Work to be completed:
Rewrite the records below, substituting "Screen size" for every occurrence of "Image resolution" and changing nothing else.

----------------

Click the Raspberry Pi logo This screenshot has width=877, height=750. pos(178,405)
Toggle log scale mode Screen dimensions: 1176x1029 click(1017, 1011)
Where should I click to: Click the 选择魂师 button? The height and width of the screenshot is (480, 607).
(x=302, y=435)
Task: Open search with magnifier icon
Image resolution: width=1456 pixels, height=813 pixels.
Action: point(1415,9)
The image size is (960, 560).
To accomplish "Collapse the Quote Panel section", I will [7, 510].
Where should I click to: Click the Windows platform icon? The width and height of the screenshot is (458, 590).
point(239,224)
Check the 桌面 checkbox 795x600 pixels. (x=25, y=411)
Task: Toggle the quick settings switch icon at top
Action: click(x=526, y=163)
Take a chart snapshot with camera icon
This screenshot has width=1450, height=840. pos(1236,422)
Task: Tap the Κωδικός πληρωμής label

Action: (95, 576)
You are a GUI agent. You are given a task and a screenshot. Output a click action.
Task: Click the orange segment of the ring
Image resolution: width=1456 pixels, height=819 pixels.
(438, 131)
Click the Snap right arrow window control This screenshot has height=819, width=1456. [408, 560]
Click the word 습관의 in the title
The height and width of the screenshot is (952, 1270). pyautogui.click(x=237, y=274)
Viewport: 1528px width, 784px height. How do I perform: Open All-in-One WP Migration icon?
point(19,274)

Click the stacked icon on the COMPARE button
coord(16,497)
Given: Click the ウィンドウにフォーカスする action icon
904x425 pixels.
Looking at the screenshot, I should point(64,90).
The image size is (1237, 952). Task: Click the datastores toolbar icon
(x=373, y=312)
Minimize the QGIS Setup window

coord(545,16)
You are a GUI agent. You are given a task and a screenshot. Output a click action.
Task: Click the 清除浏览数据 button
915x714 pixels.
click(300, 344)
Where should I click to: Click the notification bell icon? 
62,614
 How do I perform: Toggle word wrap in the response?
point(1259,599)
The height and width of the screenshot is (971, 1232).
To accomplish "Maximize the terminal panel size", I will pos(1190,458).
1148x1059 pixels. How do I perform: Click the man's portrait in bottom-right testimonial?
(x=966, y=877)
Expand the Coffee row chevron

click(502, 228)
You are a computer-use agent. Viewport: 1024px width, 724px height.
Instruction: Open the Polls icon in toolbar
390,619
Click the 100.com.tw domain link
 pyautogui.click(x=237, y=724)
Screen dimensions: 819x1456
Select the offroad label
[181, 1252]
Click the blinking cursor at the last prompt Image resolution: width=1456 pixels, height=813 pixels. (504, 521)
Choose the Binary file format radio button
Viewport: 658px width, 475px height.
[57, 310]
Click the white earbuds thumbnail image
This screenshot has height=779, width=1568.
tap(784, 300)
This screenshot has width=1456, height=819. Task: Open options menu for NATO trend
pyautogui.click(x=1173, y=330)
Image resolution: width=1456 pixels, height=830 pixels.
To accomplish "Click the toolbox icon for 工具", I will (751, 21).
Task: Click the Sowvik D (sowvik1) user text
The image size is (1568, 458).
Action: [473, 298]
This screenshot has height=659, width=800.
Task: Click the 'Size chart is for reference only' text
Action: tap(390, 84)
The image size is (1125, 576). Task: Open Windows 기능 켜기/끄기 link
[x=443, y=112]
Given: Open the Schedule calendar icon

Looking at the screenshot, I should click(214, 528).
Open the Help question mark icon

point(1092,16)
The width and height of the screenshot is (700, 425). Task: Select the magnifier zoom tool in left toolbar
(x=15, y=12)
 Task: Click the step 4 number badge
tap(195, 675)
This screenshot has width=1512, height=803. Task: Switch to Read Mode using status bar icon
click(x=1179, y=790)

----------------

Written answer:
Click the Raspberry Pi logo This screenshot has width=877, height=750. pos(178,405)
Toggle log scale mode Screen dimensions: 1176x1029 click(1017, 1011)
Where should I click to: Click the 选择魂师 button? The height and width of the screenshot is (480, 607).
(x=302, y=435)
Task: Open search with magnifier icon
Screen size: width=1456 pixels, height=813 pixels.
Action: point(1415,9)
The image size is (960, 560).
To accomplish "Collapse the Quote Panel section", I will [7, 510].
Where should I click to: Click the Windows platform icon? The width and height of the screenshot is (458, 590).
point(239,224)
Check the 桌面 checkbox 795x600 pixels. (x=25, y=411)
Task: Toggle the quick settings switch icon at top
Action: click(x=526, y=163)
Take a chart snapshot with camera icon
This screenshot has width=1450, height=840. pos(1236,422)
Task: Tap the Κωδικός πληρωμής label

Action: (95, 576)
You are a GUI agent. You are given a task and a screenshot. Output a click action.
Task: Click the orange segment of the ring
Screen size: width=1456 pixels, height=819 pixels.
(438, 131)
Click the Snap right arrow window control This screenshot has height=819, width=1456. [408, 560]
Click the word 습관의 in the title
The height and width of the screenshot is (952, 1270). pyautogui.click(x=237, y=274)
Viewport: 1528px width, 784px height. How do I perform: Open All-in-One WP Migration icon?
point(19,274)

Click the stacked icon on the COMPARE button
coord(16,497)
Given: Click the ウィンドウにフォーカスする action icon
904x425 pixels.
Looking at the screenshot, I should point(64,90).
The image size is (1237, 952). Task: Click the datastores toolbar icon
(x=373, y=312)
Minimize the QGIS Setup window

coord(545,16)
You are a GUI agent. You are given a task and a screenshot. Output a click action.
Task: Click the 清除浏览数据 button
915x714 pixels.
click(300, 344)
Where should I click to: Click the notification bell icon? 
62,614
 How do I perform: Toggle word wrap in the response?
point(1259,599)
The height and width of the screenshot is (971, 1232).
To accomplish "Maximize the terminal panel size", I will pos(1190,458).
1148x1059 pixels. How do I perform: Click the man's portrait in bottom-right testimonial?
(x=966, y=877)
Expand the Coffee row chevron

click(502, 228)
You are a computer-use agent. Viewport: 1024px width, 724px height.
Instruction: Open the Polls icon in toolbar
390,619
Click the 100.com.tw domain link
 pyautogui.click(x=237, y=724)
Screen dimensions: 819x1456
Select the offroad label
[181, 1252]
Click the blinking cursor at the last prompt Screen size: width=1456 pixels, height=813 pixels. (504, 521)
Choose the Binary file format radio button
Viewport: 658px width, 475px height.
[57, 310]
Click the white earbuds thumbnail image
This screenshot has height=779, width=1568.
tap(784, 300)
This screenshot has width=1456, height=819. Task: Open options menu for NATO trend
pyautogui.click(x=1173, y=330)
Screen size: width=1456 pixels, height=830 pixels.
To accomplish "Click the toolbox icon for 工具", I will (751, 21).
Task: Click the Sowvik D (sowvik1) user text
The image size is (1568, 458).
Action: [473, 298]
This screenshot has height=659, width=800.
Task: Click the 'Size chart is for reference only' text
Action: tap(390, 84)
The image size is (1125, 576). Task: Open Windows 기능 켜기/끄기 link
[x=443, y=112]
Given: Open the Schedule calendar icon

Looking at the screenshot, I should click(214, 528).
Open the Help question mark icon

point(1092,16)
The width and height of the screenshot is (700, 425). Task: Select the magnifier zoom tool in left toolbar
(x=15, y=12)
 Task: Click the step 4 number badge
tap(195, 675)
This screenshot has width=1512, height=803. Task: Switch to Read Mode using status bar icon
click(x=1179, y=790)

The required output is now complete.